Rows excerpted from a collection:
# # # # #

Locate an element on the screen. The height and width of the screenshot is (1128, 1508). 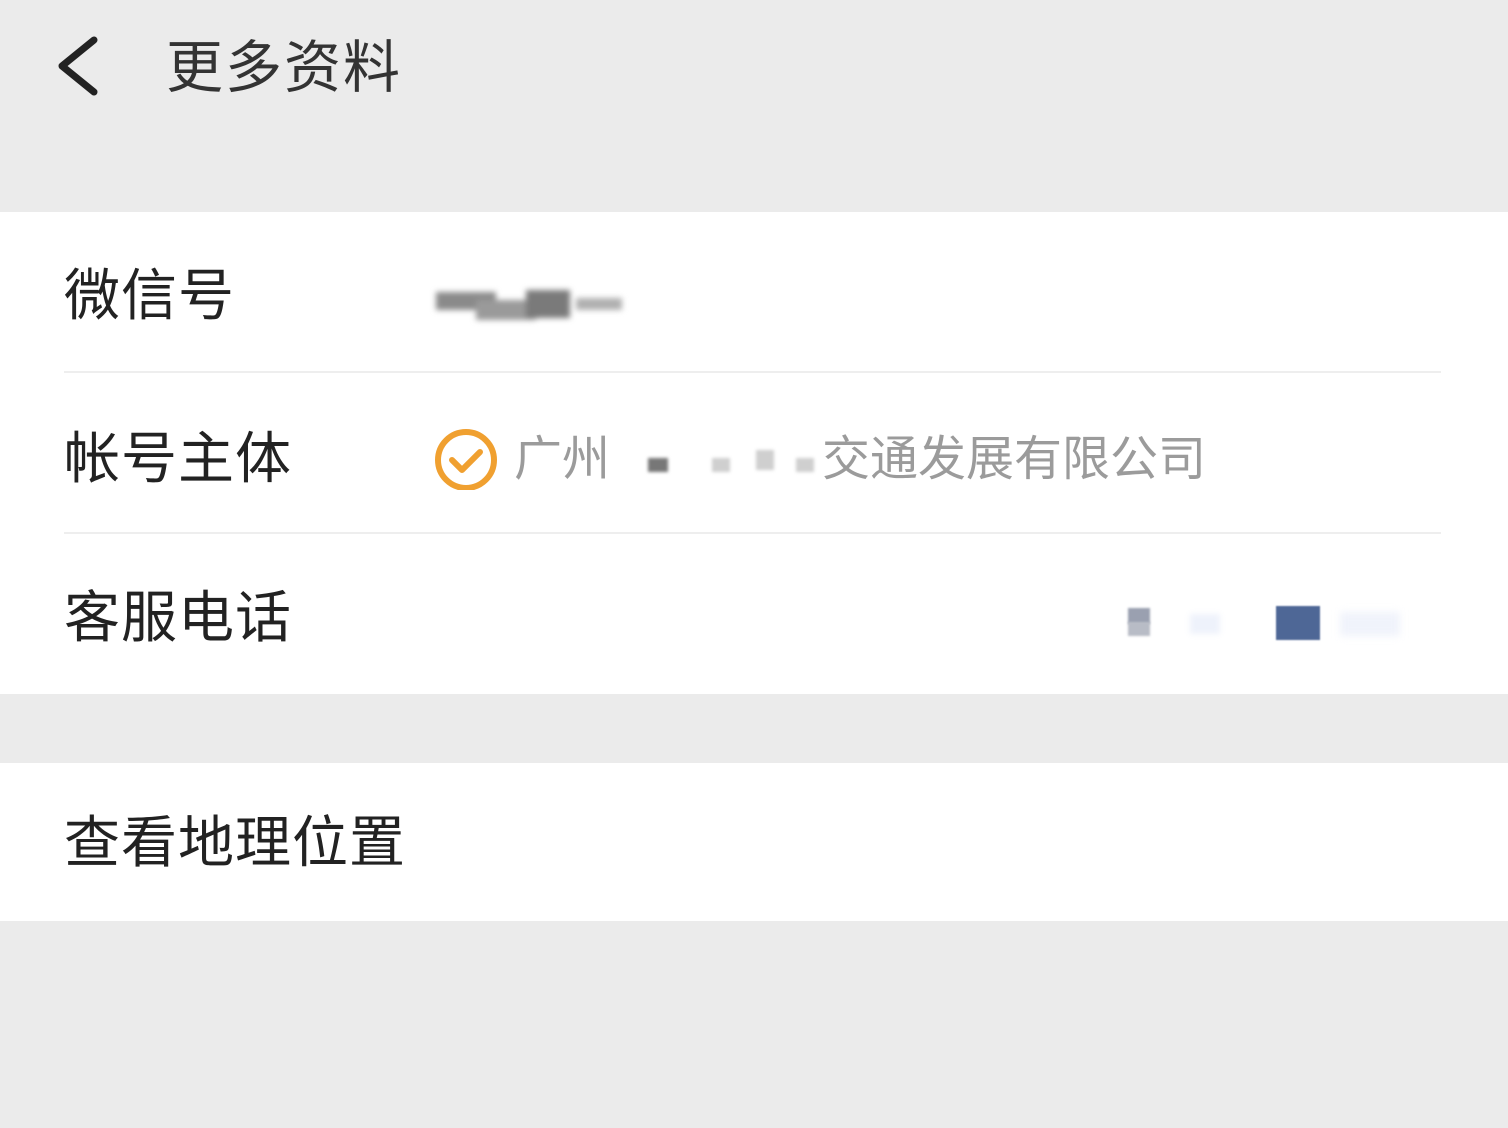
page-title: 更多资料 is located at coordinates (284, 68).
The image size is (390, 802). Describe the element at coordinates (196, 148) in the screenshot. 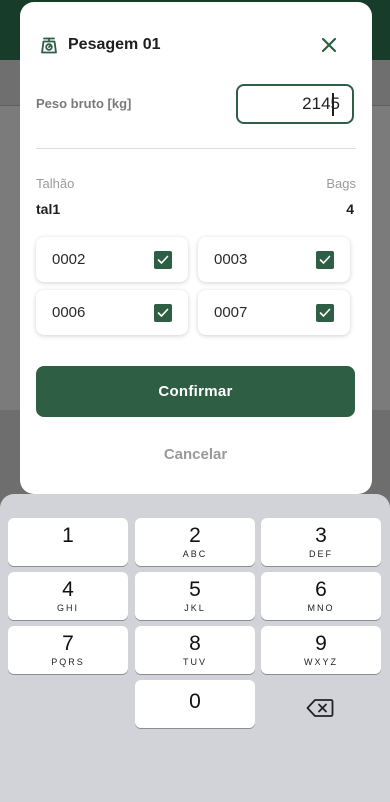

I see `divider` at that location.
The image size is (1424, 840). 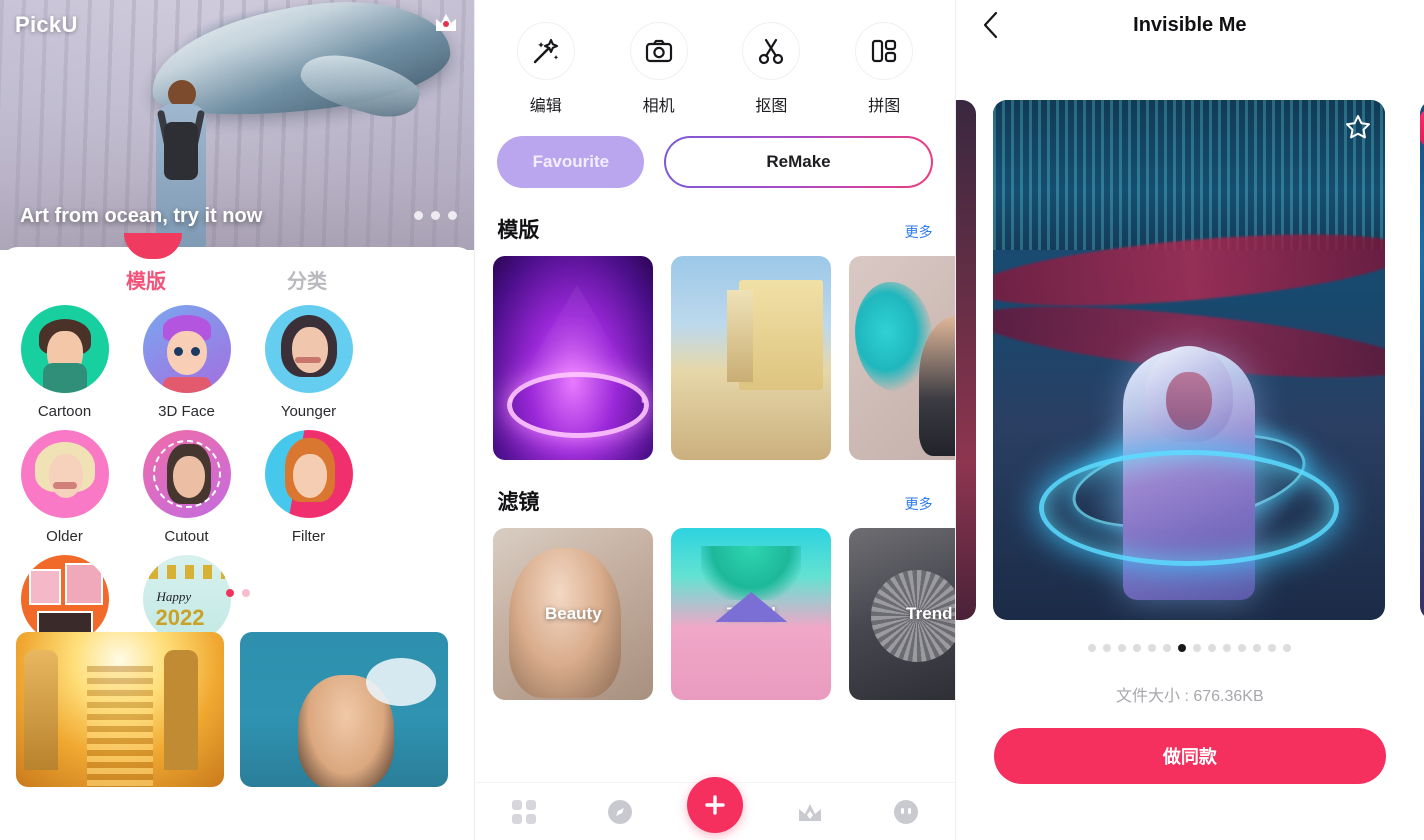 What do you see at coordinates (714, 804) in the screenshot?
I see `nav-add-button-active` at bounding box center [714, 804].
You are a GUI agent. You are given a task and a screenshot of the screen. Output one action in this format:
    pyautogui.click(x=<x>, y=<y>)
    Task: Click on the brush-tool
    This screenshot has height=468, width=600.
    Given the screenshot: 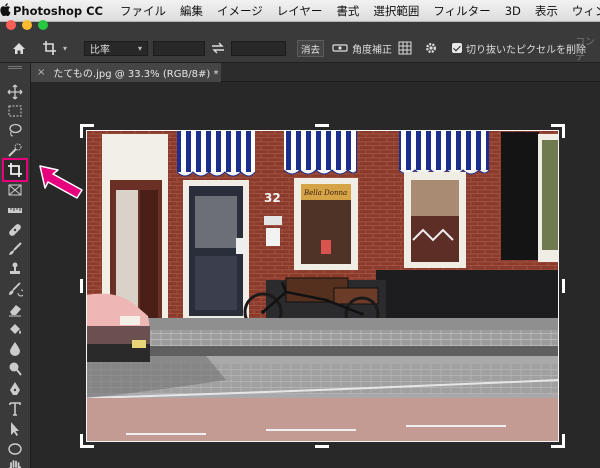 What is the action you would take?
    pyautogui.click(x=15, y=249)
    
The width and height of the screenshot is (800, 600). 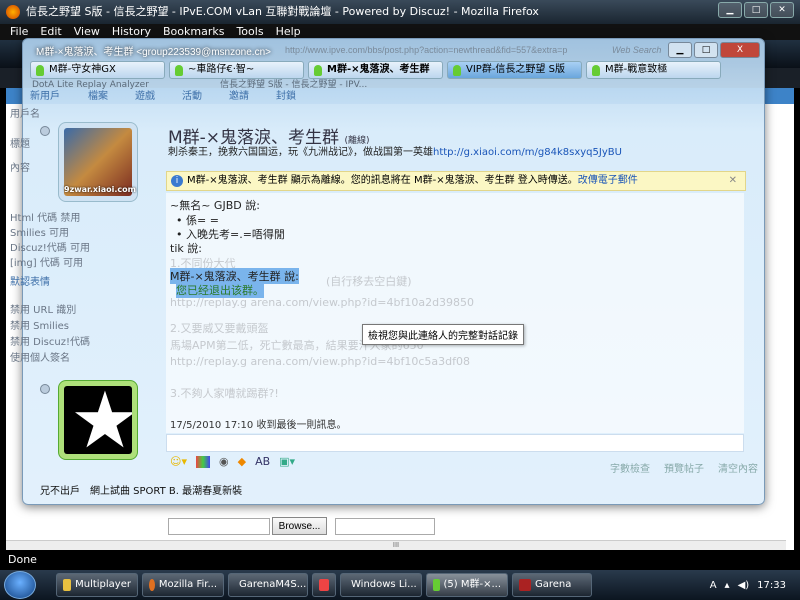 I want to click on maximize-button: □, so click(x=756, y=10).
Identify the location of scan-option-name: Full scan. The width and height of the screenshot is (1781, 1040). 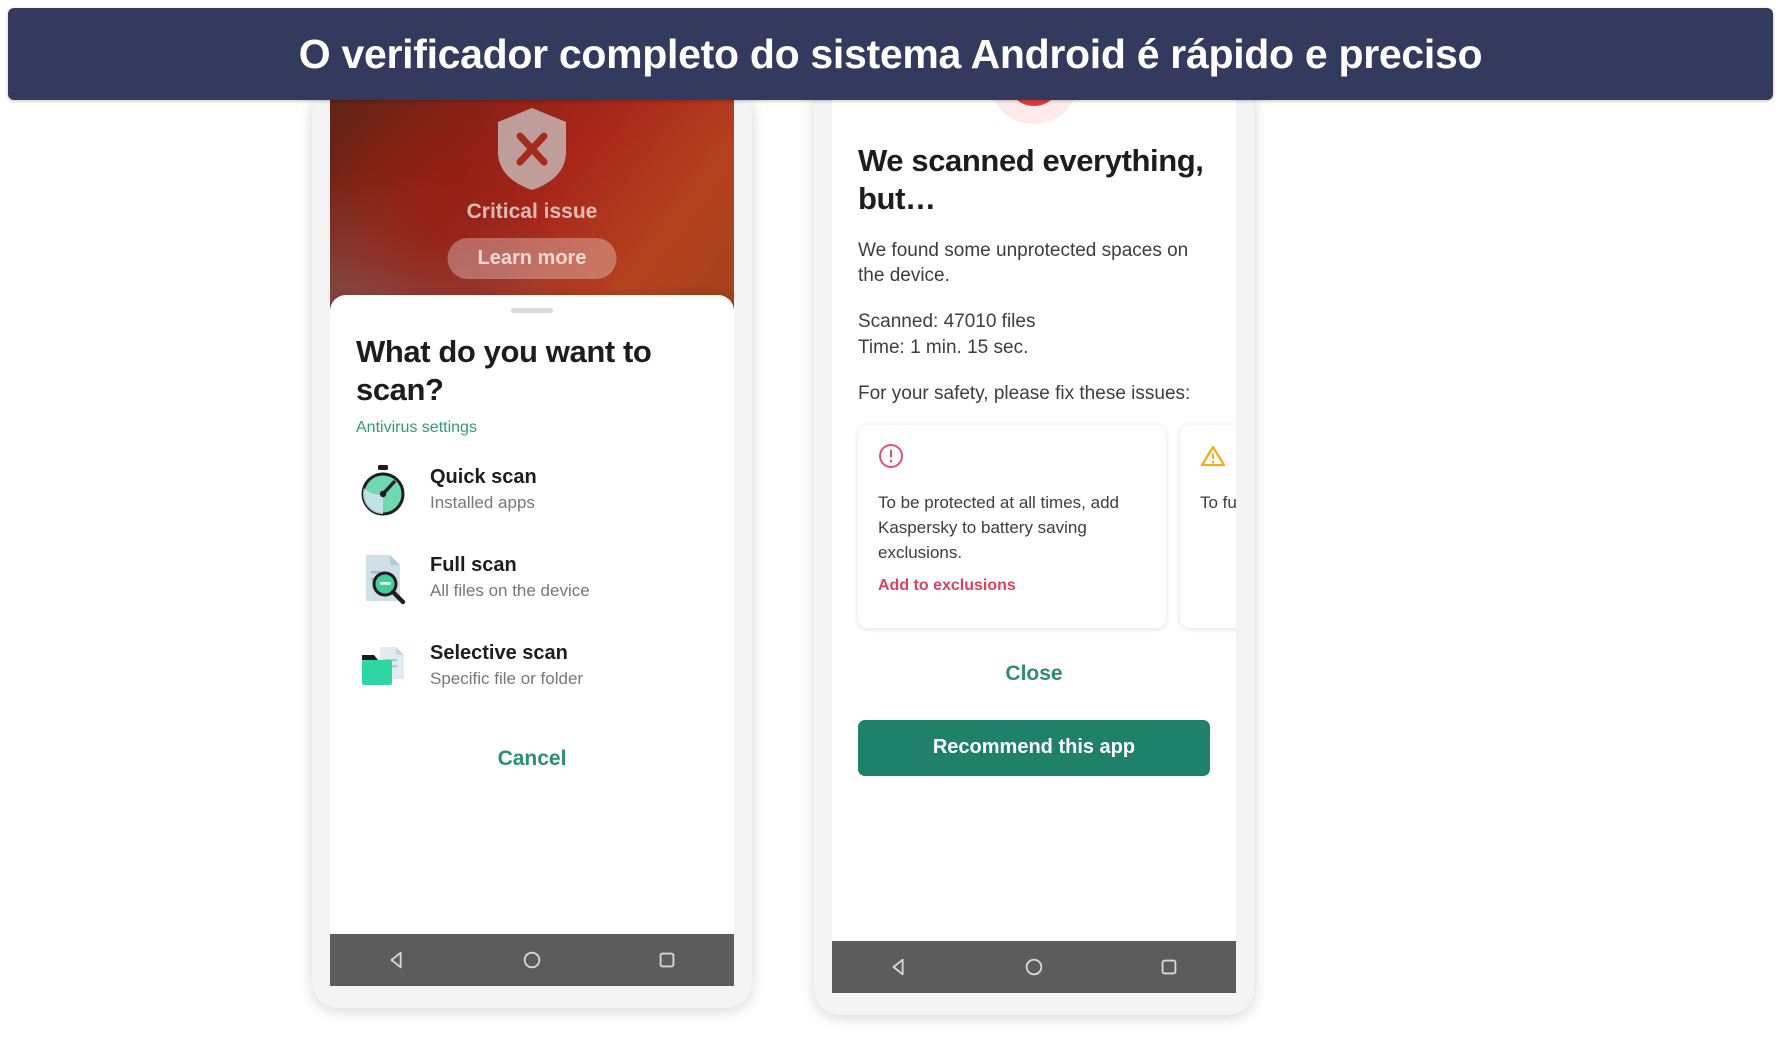
(474, 566).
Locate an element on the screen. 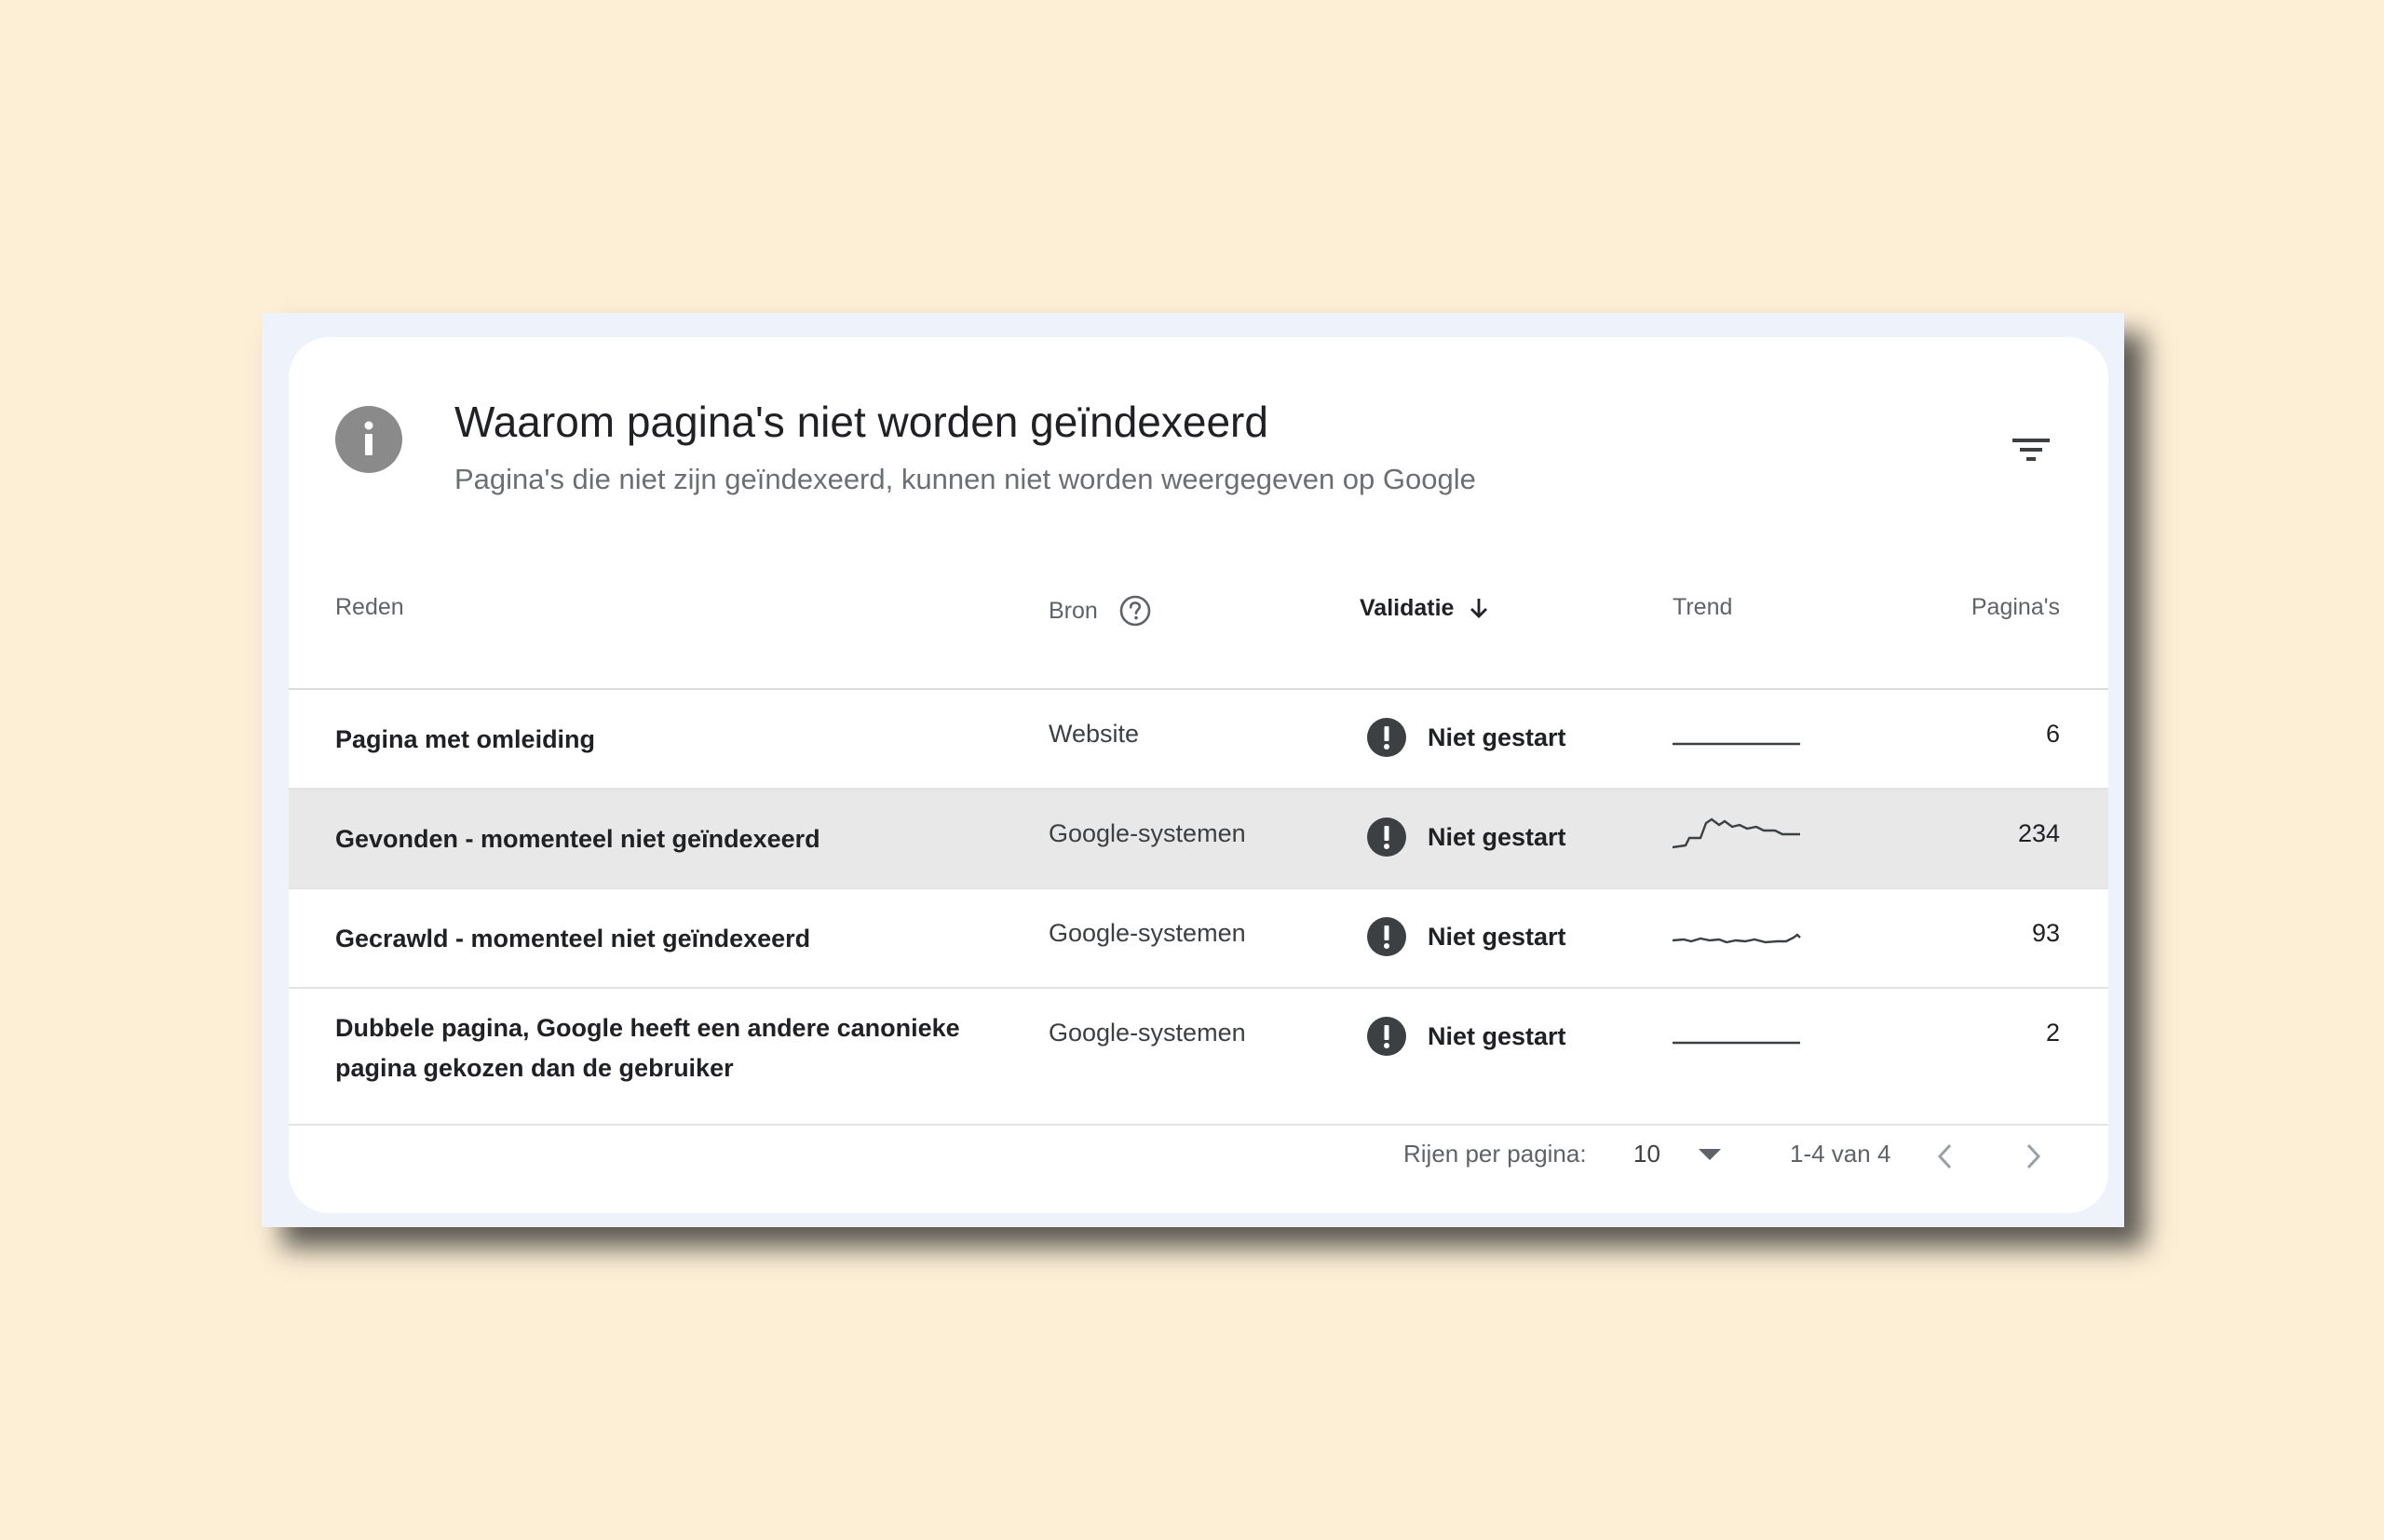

# # # # #

*Description of the task*
Rewrite everything from the line containing "Identify the location" down to the end of the rows, changing "screenshot" to "image" and keeping all other text the same. Leave the pictures out of your answer.

*Answer to this exercise*
Identify the location of scan-option-name: Full scan. The width and height of the image is (1781, 1040). 
(474, 566).
Locate an element on the screen. 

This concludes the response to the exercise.